Saved data entries
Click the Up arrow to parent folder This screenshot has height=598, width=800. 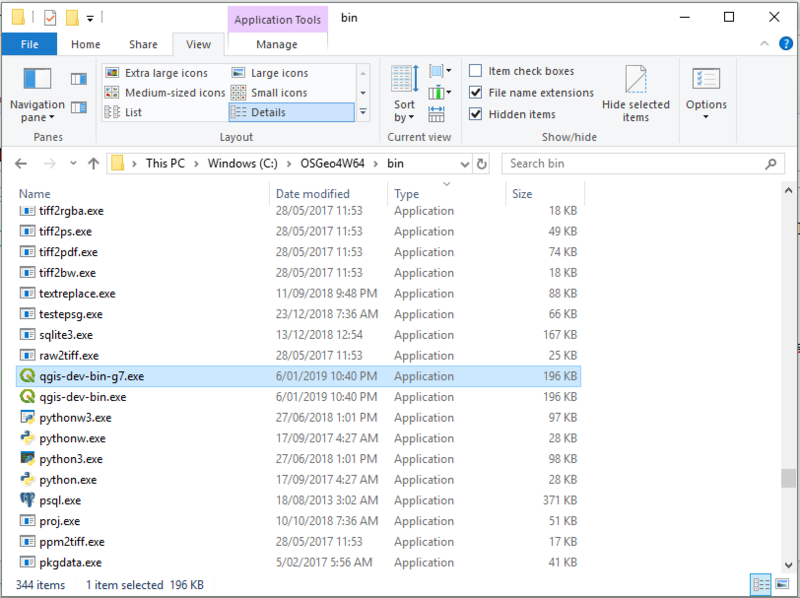[x=93, y=164]
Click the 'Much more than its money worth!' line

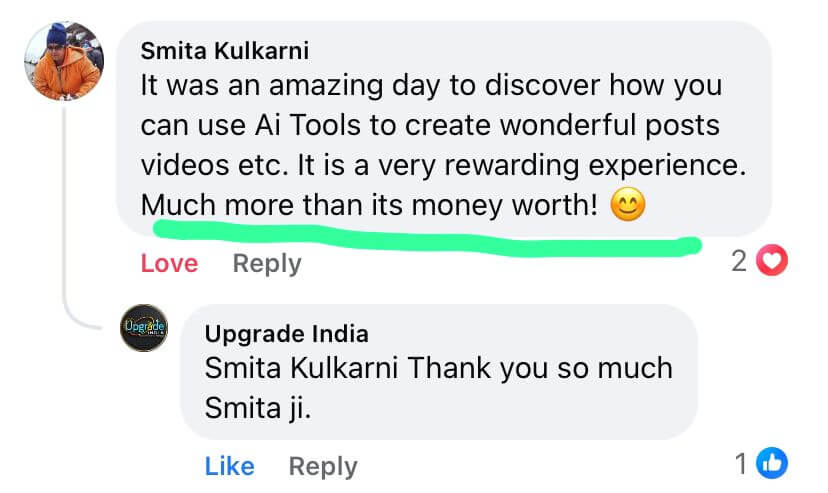click(369, 205)
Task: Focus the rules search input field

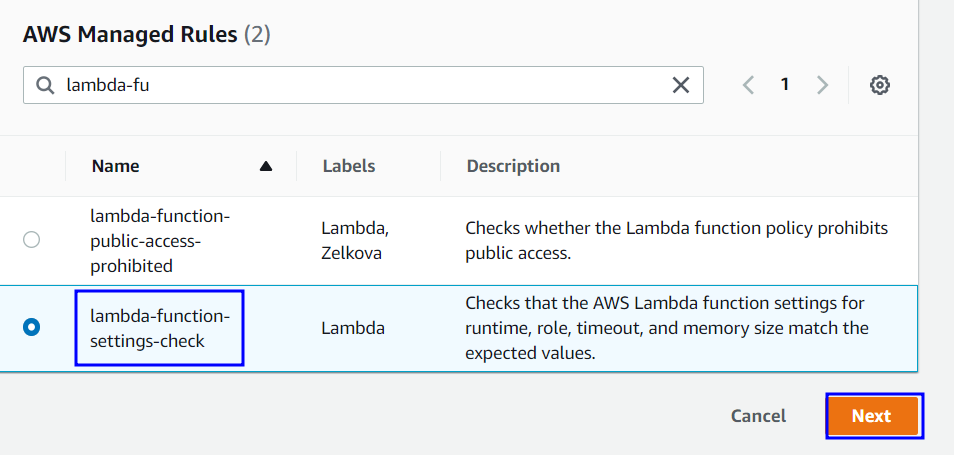Action: tap(360, 86)
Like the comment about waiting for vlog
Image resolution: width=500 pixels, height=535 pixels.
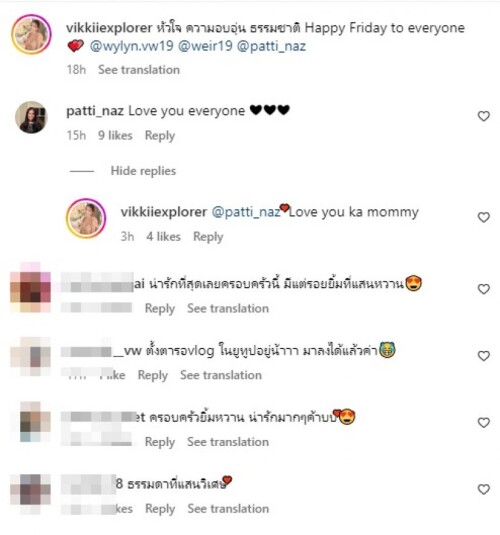point(483,356)
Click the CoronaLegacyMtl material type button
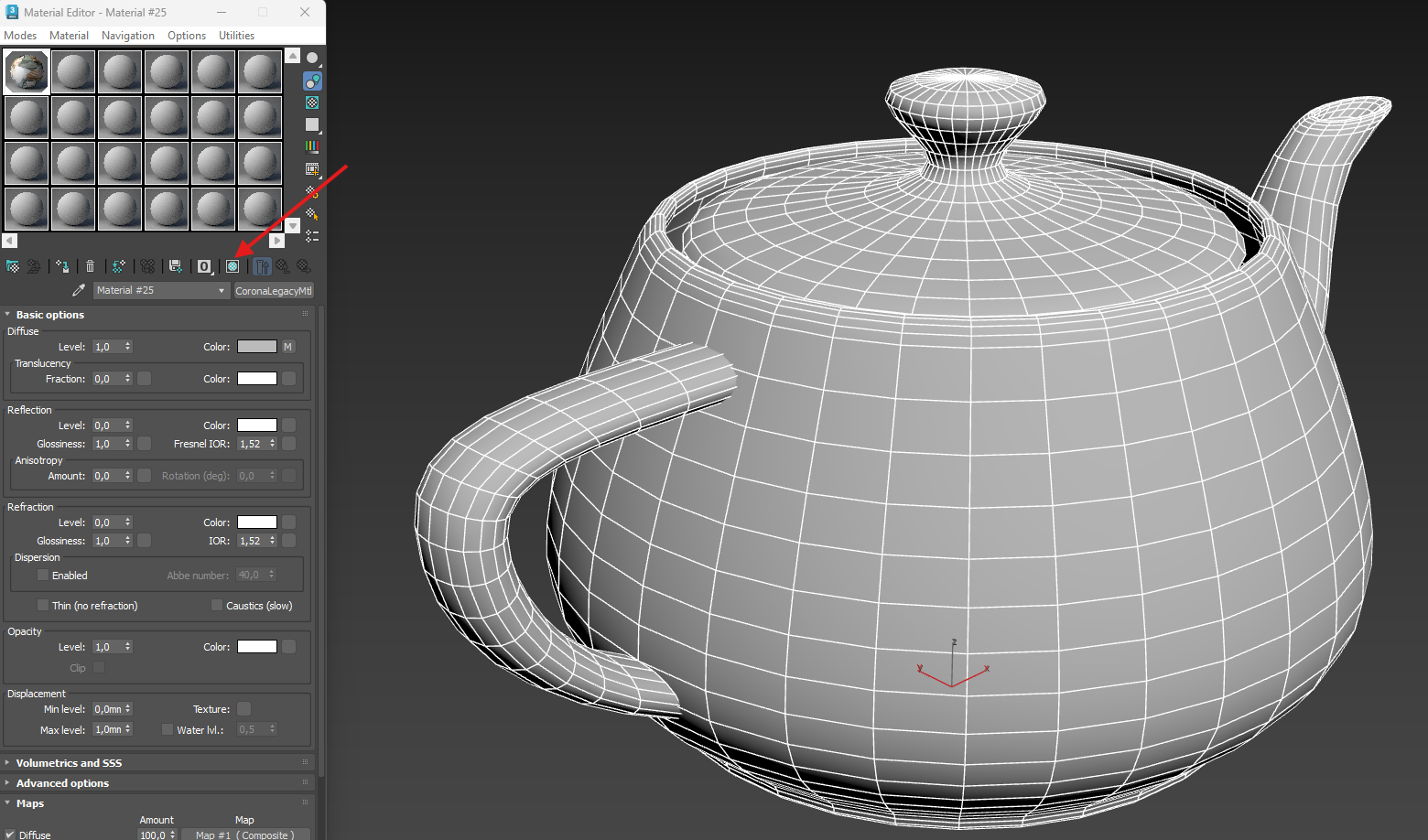1428x840 pixels. coord(274,291)
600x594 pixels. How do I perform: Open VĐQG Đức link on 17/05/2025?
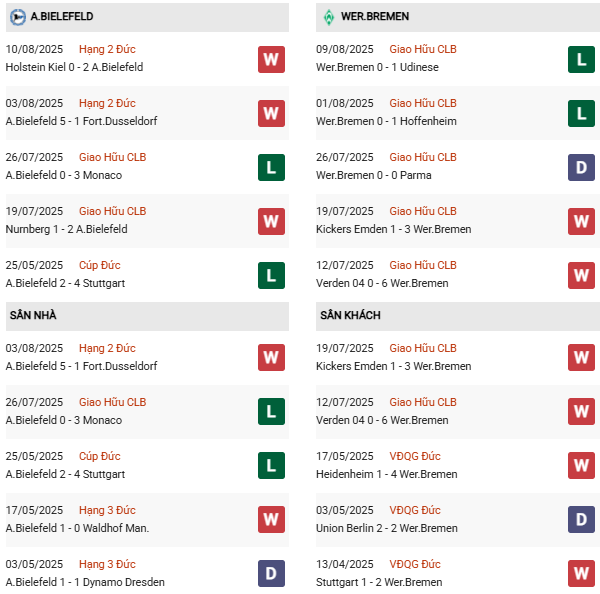click(x=415, y=456)
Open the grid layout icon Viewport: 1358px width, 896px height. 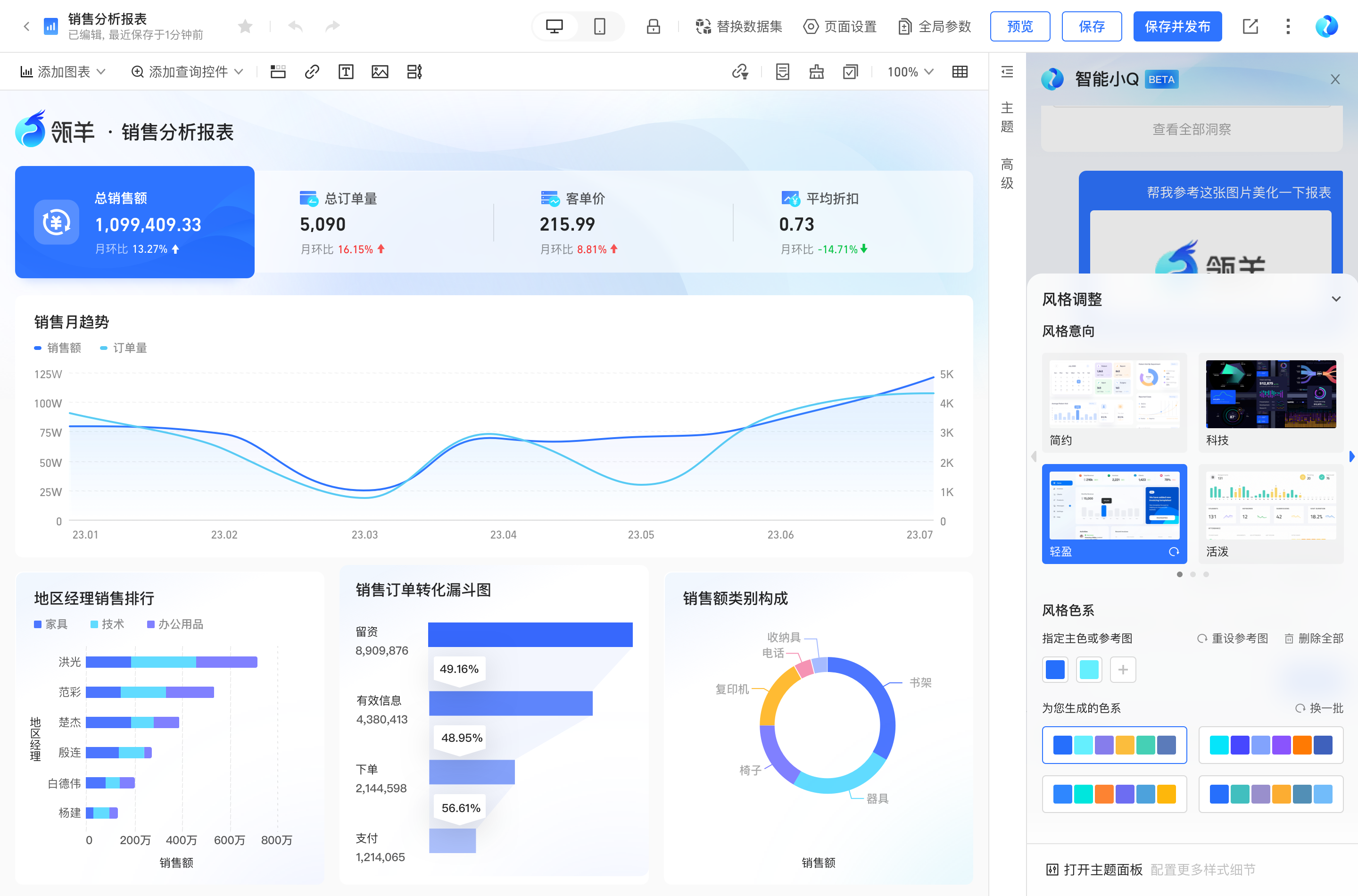pos(960,71)
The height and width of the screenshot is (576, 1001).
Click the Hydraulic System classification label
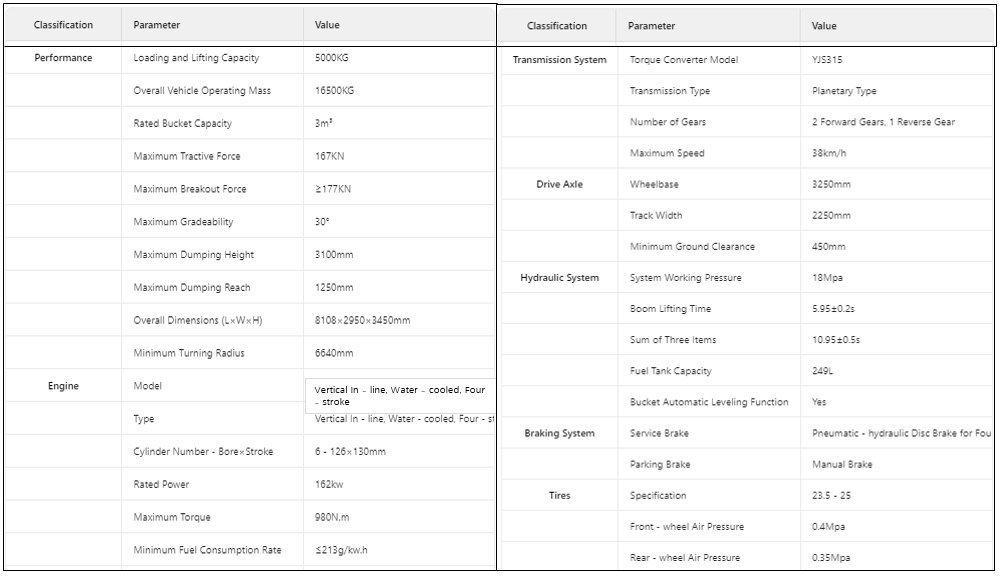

** Instructions for the task **
Print exactly the lines from the line with "The height and" through the end of the data, both ends included, and print no pictures.

** Reply to the exercise **
The height and width of the screenshot is (576, 1001).
Click the Hydraulic System classification label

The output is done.